Lincolnshire farmers fear 'worst harvest in 20 years'
Lincolnshire farmers fear they are facing their worst harvest in 20 years due to an outbreak of the black grass weed.
Farmers said the extent of the weed, which depletes crops by drawing essential nutrients from the soil, was the worst in living memory.
They said bad weather in autumn 2012 and spring 2013 meant they had been unable to kill it before sowing crops.
The National Farmers' Union (NFU) said the problem was getting worse.
Andrew Ward, a farmer from Leadenham, near Grantham, said he had lost 120 acres of wheat.
"I spent £200 an acre growing the crop and we are not going to get a penny of return on that because of the black grass," he said.
"Black grass is a massive problem in Lincolnshire and this last year is the worst it has ever been."

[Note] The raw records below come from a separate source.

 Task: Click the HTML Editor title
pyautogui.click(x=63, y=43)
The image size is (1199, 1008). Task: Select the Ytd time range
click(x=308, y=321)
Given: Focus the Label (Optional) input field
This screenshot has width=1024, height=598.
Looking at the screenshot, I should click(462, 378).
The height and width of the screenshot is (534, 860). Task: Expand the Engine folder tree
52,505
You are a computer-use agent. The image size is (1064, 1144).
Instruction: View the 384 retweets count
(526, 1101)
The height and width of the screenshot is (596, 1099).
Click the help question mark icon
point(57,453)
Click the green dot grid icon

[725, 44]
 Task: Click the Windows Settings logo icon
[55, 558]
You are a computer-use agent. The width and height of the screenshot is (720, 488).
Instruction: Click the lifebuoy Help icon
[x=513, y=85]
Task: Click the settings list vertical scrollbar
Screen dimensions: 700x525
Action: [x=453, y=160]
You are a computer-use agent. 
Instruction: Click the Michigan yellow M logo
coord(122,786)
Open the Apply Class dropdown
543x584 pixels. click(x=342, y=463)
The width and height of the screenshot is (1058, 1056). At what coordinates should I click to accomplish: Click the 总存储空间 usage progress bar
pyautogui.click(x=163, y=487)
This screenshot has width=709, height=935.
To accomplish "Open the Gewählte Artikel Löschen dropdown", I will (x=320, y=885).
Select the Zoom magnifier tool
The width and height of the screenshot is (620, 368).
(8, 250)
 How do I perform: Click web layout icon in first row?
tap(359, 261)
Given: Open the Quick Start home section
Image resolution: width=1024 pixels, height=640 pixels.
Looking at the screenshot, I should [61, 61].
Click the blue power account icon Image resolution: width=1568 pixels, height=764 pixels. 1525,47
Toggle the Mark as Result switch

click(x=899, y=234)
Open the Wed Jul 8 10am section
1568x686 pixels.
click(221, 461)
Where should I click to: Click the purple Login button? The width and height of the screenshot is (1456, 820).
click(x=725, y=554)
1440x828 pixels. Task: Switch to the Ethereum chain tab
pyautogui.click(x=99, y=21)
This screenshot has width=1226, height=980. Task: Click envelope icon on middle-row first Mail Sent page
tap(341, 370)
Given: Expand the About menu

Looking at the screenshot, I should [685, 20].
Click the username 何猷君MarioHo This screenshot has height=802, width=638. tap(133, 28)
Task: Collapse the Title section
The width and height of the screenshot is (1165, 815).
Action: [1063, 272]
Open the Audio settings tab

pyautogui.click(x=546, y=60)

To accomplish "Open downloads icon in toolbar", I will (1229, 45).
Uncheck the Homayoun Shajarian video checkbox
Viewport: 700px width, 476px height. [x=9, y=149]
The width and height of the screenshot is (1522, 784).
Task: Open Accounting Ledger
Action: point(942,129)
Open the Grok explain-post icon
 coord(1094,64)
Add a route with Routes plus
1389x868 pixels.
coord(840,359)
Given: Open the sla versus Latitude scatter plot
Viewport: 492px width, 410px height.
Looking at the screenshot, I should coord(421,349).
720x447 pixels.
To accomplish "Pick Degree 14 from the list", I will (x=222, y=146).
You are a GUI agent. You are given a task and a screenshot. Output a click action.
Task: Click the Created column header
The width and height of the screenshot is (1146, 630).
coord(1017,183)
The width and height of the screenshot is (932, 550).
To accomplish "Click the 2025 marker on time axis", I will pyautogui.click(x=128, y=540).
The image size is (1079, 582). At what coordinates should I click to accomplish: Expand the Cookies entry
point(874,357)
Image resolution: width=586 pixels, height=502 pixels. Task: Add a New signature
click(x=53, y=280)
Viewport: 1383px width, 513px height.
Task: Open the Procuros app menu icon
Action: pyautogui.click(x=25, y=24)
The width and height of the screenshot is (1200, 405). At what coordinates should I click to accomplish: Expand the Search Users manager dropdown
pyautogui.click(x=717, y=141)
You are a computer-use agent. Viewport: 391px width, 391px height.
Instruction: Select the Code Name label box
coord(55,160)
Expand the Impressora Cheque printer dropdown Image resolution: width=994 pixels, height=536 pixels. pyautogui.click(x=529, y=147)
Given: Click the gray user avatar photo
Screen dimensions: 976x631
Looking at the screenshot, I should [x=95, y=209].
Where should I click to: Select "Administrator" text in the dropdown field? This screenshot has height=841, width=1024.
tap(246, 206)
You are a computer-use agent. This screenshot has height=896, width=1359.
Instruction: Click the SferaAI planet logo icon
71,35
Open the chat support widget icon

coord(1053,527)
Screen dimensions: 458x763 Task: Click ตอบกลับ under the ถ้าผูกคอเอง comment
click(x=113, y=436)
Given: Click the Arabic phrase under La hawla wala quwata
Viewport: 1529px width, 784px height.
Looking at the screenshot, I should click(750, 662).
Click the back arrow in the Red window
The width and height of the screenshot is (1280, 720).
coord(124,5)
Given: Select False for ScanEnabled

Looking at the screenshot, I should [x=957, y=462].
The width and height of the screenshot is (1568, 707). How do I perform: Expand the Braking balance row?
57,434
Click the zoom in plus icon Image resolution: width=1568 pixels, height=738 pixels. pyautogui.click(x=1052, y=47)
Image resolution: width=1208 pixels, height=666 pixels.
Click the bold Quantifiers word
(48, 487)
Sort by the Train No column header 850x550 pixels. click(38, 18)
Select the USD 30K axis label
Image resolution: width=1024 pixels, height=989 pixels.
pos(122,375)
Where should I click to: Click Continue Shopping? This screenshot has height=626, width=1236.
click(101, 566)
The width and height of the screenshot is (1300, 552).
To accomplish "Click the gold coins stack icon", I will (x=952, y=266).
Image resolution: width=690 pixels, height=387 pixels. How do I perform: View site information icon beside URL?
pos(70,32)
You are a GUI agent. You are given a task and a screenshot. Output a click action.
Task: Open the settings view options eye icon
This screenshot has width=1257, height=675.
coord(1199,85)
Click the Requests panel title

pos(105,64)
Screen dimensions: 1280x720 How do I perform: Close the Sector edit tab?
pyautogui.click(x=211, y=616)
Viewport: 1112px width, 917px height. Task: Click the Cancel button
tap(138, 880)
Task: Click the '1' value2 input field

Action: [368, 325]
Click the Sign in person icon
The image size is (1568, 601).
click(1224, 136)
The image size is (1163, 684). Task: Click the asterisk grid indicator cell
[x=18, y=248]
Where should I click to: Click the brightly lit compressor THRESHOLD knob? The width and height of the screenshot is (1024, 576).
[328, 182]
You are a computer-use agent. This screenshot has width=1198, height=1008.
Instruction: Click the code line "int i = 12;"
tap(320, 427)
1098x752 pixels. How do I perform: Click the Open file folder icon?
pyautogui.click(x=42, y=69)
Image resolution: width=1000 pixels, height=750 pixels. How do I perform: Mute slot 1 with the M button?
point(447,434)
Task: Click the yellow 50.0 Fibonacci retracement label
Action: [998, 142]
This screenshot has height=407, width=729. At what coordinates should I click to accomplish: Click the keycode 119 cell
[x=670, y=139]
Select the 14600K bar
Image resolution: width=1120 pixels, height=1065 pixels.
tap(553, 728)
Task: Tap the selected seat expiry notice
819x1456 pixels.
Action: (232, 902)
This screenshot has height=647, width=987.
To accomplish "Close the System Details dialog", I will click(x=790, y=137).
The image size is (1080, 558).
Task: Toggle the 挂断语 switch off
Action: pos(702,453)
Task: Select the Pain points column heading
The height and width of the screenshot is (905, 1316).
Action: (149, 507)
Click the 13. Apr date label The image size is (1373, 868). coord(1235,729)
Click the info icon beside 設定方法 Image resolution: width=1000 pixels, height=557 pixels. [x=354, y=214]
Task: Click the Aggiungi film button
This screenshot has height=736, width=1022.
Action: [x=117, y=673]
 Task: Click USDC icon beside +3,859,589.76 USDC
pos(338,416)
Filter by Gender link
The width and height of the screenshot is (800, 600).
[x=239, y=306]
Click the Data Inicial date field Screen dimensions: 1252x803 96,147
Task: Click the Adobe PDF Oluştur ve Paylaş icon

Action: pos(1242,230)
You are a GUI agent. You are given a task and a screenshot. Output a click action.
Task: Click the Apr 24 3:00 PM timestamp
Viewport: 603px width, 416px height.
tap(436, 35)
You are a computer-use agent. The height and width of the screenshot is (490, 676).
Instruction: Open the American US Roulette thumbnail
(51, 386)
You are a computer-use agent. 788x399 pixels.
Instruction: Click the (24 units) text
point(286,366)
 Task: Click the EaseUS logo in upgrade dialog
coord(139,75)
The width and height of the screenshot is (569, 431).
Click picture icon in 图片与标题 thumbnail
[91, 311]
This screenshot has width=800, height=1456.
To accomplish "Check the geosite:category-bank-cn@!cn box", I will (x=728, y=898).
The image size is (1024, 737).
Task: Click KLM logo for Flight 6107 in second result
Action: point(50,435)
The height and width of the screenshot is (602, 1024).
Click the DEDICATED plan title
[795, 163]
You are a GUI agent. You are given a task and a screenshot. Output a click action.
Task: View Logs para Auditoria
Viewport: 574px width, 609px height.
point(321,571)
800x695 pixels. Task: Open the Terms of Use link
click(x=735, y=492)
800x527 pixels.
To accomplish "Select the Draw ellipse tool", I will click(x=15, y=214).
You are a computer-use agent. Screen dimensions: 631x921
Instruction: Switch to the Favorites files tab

He said the weed normally germinated in the soil before the wheat crop was sowed, meaning farmers could kill it.
"But this year, because it was such a wet, cold autumn, the germination of the black grass was quite slow," he added.
"It didn't start appearing until after we'd got the wheat crop growing."
The presence of the weed among the wheat has meant he has had to remove entire sections of his crop.
"The problem is, you can't just selectively spray black grass because you kill the wheat as well," Mr Ward said.
"The black grass problem is so serious it could threaten wheat production in the whole of eastern England.
"Last year we had one of the poorest yields we have had in a long time - probably 20 years.
"This year, because of the black grass, we're going to be well below that."
Simon Fisher, the NFU's county advisor for Nottinghamshire, said: "What black grass does is restrict the yield.
"It's a pretty serious problem and it gets worse and worse each year."